In luminous detail, the book reveals the ways American women poets have engaged their own gendered anxieties and fears through their intimate encounters with Emily Dickinson.
How Much Editing Was Done to Emily Dickinson’s Poems After She Died?
Pollak, Emily Dickinson's work is an extended meditation on the risks of social, psychological, and aesthetic difference that would be taken up by the generations of women poets who followed her. She situates Dickinson's originality in relation to her nineteenth-century audiences, including poet, novelist, and Indian rights activist Helen Hunt Jackson and her controversial first editor, Mabel Loomis Todd, and traces the emergence of competing versions of a brilliant but troubled Dickinson in the twentieth century, especially in the writings of Marianne Moore, Sylvia Plath, and Elizabeth Bishop.

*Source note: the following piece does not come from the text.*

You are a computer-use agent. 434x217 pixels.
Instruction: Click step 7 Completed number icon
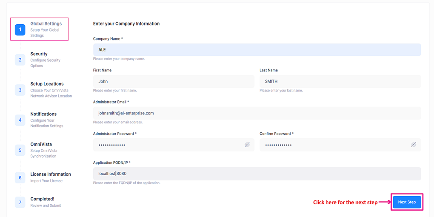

Pollak reveals the wide range of emotions exhibited by women poets toward Dickinson's achievement and chronicles how their attitudes toward her changed over time. She contends, however, that they consistently use Dickinson to clarify personal and professional battles of their own. Reading poems, letters, diaries, journals, interviews, drafts of published and unpublished work, and other historically specific primary sources, Pollak tracks nineteenth- and twentieth-century women poets' ambivalence toward a literary tradition that overvalued lyric's inwardness and undervalued the power of social connection.
Our Emily Dickinsons places Dickinson's life and work within the context of larger debates about gender, sexuality, and literary authority in America and complicates the connections between creative expression, authorial biography, audience reception, and literary genealogy. The poem is cryptic — it may be about the afterlife, or it may be about an actual lover; it may be a meditation on anger, helplessness and power.
One reading holds that it is a Dickinson backlash against having to write her poetry in secret — gun as language, waiting to go off. Interestingly Lyndall Gordon adapted the first line for the title of her book about the Dickinson family feuds to Lives Like Loaded Guns. Emily Dickinson loved riddles and this poem has an element of that playfulness.
Decorate your message with imagery and let the reader slowly grasp the meaning. Subscribers: to set up your digital access click here. To subscribe, click here. Simply close and relaunch your preferred browser to log-in. If you have questions or need assistance setting up your account please email pw pubservice. PW Edu. More from pw. The Most Anticipated Books of Fall PW Picks: Books of the Week.
- Self Esteem for Men: 10 Strategies to Help Build Your Self-Esteem?
- Capturing Cara: Science Fiction Romance (Dragon Lords of Valdier Book 2)!
- Quick Facts.
- Who Was Emily Dickinson??
- Lady Lissas Liaison (To Woo an Heiress Series, Book 1).
- Emily Dickinson's Mother, Emily Norcross?
Stay ahead with Tip Sheet! Free newsletter: the hottest new books, features and more. Parts of this site are only available to paying PW subscribers. Thank you for visiting Publishers Weekly. There are 3 possible reasons you were unable to login and get access our premium online pages.
- The Drag Queen That Just Would Not Go.
- Honeybees of Asia?
- Theory of Electroelasticity!
- Applied Psychology: India specific and cross-cultural perspectives.
Charles Dickens. Narratives And Satires. Three Deaths.click here
Women's History Month: Emily Dickinson - English | Colorado State University
Leo Tolstoy. Edward Bulwer-Lytton. A Select Party.
Works of Charlotte Mew. Charlotte Mew. Maurice Maeterlinck. The Haunted and the Haunters.
How did the prolific author's mother influence her writing talent?
Edward Bulwer Lytton. Mark Twain Samuel Clemens. Beauty And The Beast. Quest of the Golden Girl, a Romance. Richard Le Gallienne. The Spirit of Place and Other Essays.
Alice Christiana Thompson Meynell. Elizabeth Bishop. Words of Wisdom: Virginia Woolf.